Scan the entries below for the word "link". Copy each line that has it.

————————

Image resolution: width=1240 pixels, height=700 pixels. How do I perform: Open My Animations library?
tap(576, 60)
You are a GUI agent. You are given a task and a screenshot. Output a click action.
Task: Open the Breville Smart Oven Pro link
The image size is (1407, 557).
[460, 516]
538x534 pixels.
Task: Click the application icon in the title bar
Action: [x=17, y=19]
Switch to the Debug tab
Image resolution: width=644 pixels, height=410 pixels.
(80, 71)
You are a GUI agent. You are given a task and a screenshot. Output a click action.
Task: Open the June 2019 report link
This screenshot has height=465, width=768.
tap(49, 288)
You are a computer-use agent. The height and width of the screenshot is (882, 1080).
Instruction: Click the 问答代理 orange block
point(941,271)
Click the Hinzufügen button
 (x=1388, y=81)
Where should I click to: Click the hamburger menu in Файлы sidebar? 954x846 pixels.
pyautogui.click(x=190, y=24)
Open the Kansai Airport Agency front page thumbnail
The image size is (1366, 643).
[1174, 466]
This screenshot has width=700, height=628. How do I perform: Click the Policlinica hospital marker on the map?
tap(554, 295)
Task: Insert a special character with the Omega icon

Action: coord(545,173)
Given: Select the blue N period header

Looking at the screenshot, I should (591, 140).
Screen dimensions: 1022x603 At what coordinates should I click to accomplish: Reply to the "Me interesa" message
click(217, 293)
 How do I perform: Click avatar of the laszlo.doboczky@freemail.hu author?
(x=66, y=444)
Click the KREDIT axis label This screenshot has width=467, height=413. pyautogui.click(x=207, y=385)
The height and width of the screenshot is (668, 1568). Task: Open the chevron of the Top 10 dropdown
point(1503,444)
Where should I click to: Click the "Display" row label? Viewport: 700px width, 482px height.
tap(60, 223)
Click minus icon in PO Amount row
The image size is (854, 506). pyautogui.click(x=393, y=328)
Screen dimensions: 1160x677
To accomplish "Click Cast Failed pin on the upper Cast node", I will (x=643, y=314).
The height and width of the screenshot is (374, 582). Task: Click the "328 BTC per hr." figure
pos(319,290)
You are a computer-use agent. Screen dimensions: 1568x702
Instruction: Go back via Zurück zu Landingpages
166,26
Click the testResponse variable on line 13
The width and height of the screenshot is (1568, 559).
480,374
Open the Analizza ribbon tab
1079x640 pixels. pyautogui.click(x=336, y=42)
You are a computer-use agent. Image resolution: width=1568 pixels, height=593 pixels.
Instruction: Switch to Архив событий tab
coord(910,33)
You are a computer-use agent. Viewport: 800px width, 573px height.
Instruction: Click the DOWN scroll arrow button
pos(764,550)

————————

▸ **ANSWER SPACE**:
Task: Open the Breville Smart Oven Pro link
Task: Open the June 2019 report link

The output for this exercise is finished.